Lethian Dreams - "Bleak Silver Streams"
Lorsque les membres de Remembrance décident de donner libre cours à leur création artistique en prolongeant leur musique vers quelque chose de moins sombre et plus apaisé que Remembrance, cela donne Lethian Dreams. Un groupe composé de Carline Van Roos et de Matthieu Sachs, accompagnés au chant par Carlos d'Agua, membre fondateur de Before The rain.
Cet album est en fait l'unique album de Lethian Dreams, puisque « Requiem for my soul... » n'était sorti que sous forme promotionnelle en 2006 et que « Bleak Silver Streams » inclut ce premier, avec de nouveaux morceaux.
Lethian Dreams propose une musique inspirée par le doom ; la torpeur et la mélancolie sont à l'honneur sur cet album de six titres dont chacun fait environ neuf minutes où les atmosphères sont blafardes, offrant ce goût pour la tristesse et la dépression poétique pendant plus de 53 minutes en nous laissant à l'agonie, les yeux fermés, transportés par un mal être pourtant si doux et si amer...
« Bleak Silver Streams » est un de ces albums qui vous laisse perdre l'équilibre de la vie, qui vous englobe dans son linceul funèbre pour vous enlever votre conscience petit à petit en dépit de tous vos efforts pour rester à la surface du monde de lumière...

## Données enregistrées
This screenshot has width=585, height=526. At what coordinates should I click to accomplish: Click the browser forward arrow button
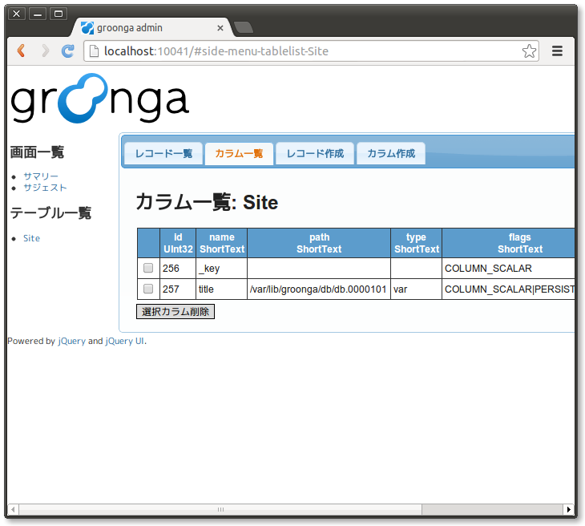(45, 51)
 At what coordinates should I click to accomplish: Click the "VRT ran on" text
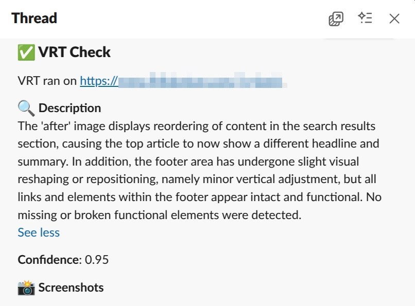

## Consigne
Réécrivez sous forme de liste, s'il vous plaît, le paragraphe du texte qui commence par « Lethian Dreams propose une musique », en gardant ses faits principaux. Le matériel ne sert à rien ici.

## Solution
- Musique inspirée par le doom
- Torpeur et mélancolie à l'honneur
- Album de six titres d'environ neuf minutes chacun
- Atmosphères blafardes, goût pour la tristesse et la dépression poétique
- Durée totale de plus de 53 minutes
- Un mal-être à la fois doux et amer